Friday, July 11, 2008

Day 7: What are you going to do about... Shelter?

I quit the day early because I was fed up by the wind. After about eight hours out on the water, I had only gone 12 miles (20 km) or so, constantly being whirred around one side or the other while I tried to keep the boat's bow generally downstream. I would have understood, and perhaps been able to adjust better, if the wind simply flipped me backwards. But it seemed the wind was intent on turning me to a right angle in relation to it, which is a situation I still don't understand, physically, so I was unsure what to do about it. The next day seemed to be improved by adjusting the loading on the boat.
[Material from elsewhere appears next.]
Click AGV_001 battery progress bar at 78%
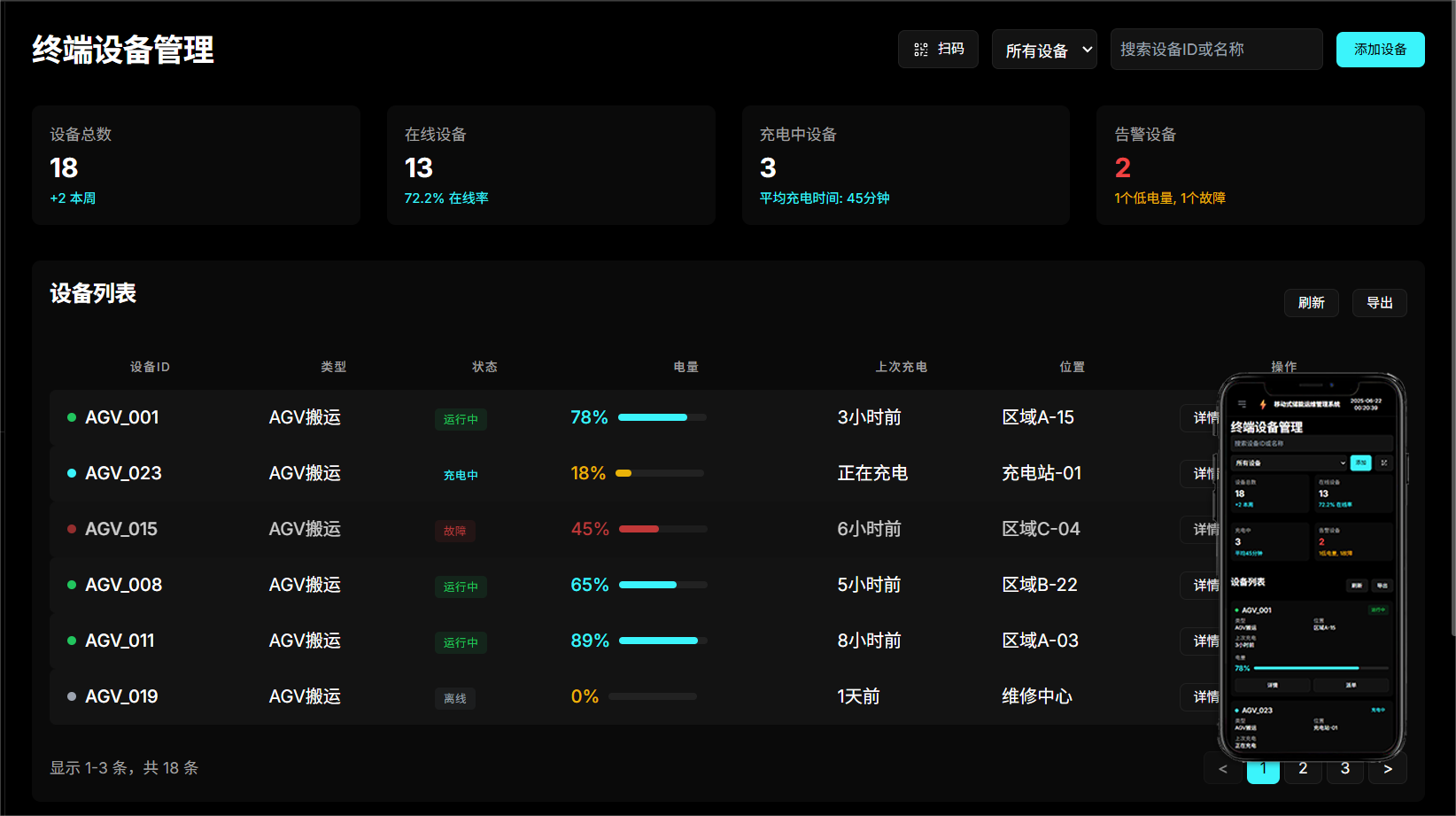1456x816 pixels. pos(662,417)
The wind at this point had been an occasional enemy for several days, seemingly always in opposition to my goal. I turn left, it would turn left to keep going against me. I turn right, it turns right. My guess is this wind was generally about 20-25 mph (30-40 km/h), based on the wind scale index I found in one of my books. At least once, while I was trying to set up my tent before a storm, the wind reached such speeds as to nearly knock me off my feet. I should write a letter to the tent manufacturer asking if they have a wind-tunnel in which to try erecting their tents in gale-force winds.
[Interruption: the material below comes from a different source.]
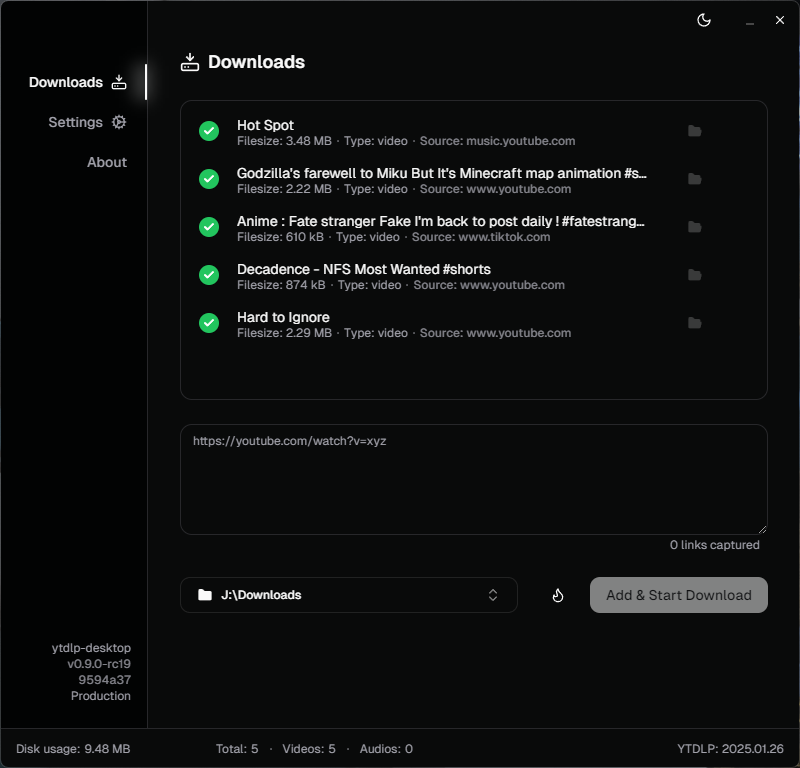Open folder for Hot Spot download
Viewport: 800px width, 768px height.
[694, 131]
In any case, since not much exciting happened this day I will take some time to discuss shelter and how I select a campsite.
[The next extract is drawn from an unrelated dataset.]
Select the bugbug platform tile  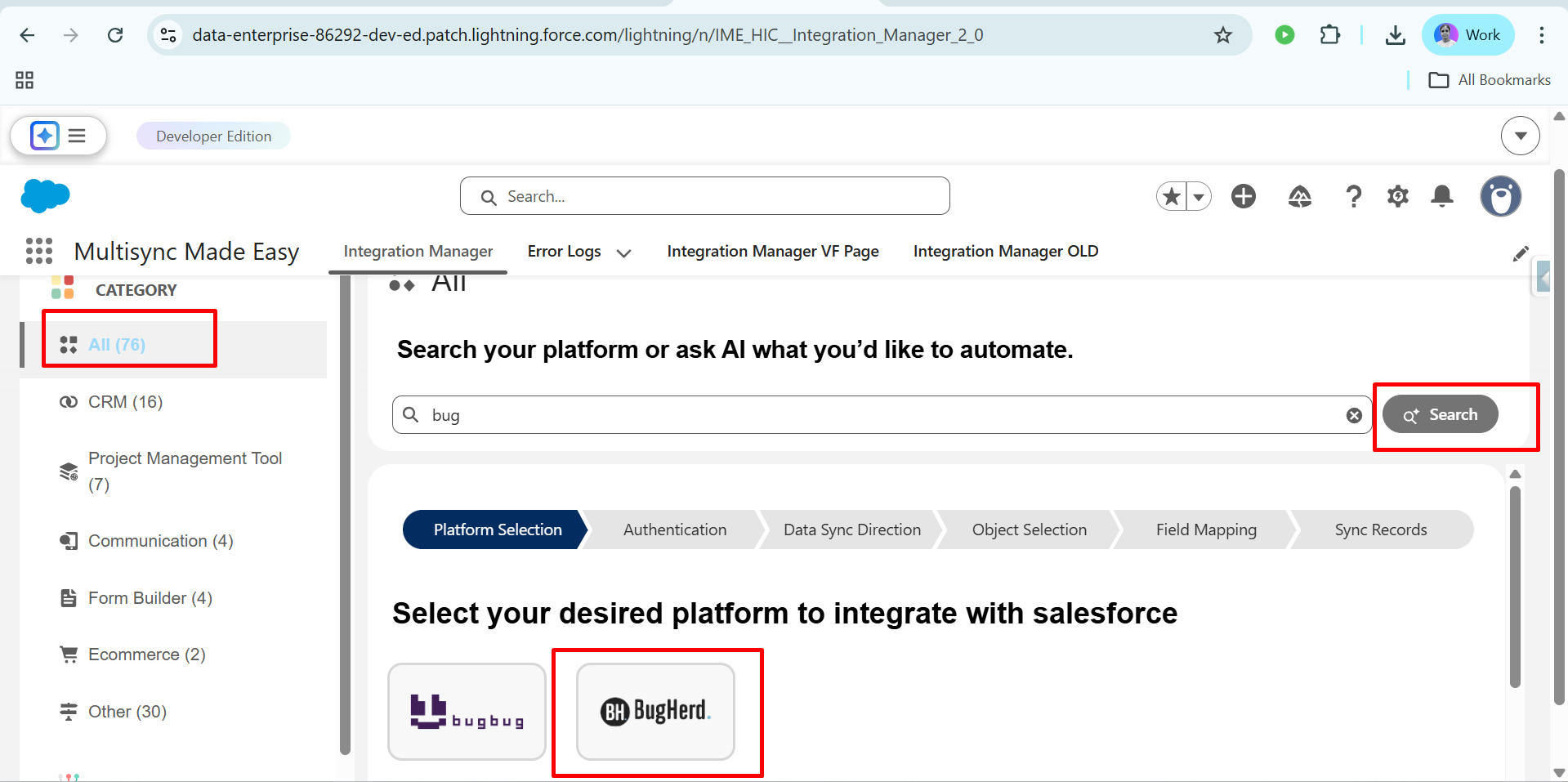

My tent is an MSR "Hubba-Hubba", a dome structure intended for two people. This means that I can easily fit myself and all the stuff I want inside during the night, and I cannot imagine being comfortable in a one-person structure for this length of time. This kind of tent can be set up multiple ways - you can set up just the bug mesh, just the rainfly, both, or, I suppose, neither. This two layer construction is almost essential for keeping dew and condensation off of me.

In Canada, generally river islands and land below the "usual high-water mark" are "Crown lands", similar to the American concept of public property (which also applies in similar situations). So legally, one should try to keep to these areas as much as possible. However, other factors often come into play when selecting a campsite. I have come to the conclusion that generally, if an area is not posted; has no signs of human usage such as fences, buildings, or livestock; and is difficult to access from any nearby roads, it's reasonable to camp there even if it is unclear whether you are below the mythical high-water line. With these considerations, no one will know you are there, and if you are tidy, no one will even know you _were_ there, nor care, since the land is unused. However, it is especially important to keep a clean campsite if you are uncertain about the land's legal status, so as not to disturb the property owner, and keep the area open for later travellers.

Take all of that with a grain of salt; I am neither judge nor property-owner so cannot predict how either will react toyou camping in a certain place. So far, all of my campsites have been in apparently unused areas -- either islands, clearly legal, or in thin strips of land between the river and the bluffs, probably legal, depending on how the high-water line is defined.

At this stage of my journey, I do not ask much of a campsite. The less mud I have to deal with, the better. Anything else, like a flat place to lay out my tent, trees to dry clothes from or tie my canoe to, or a nice angle for the sun to wake me at the correct hour, are pure extras.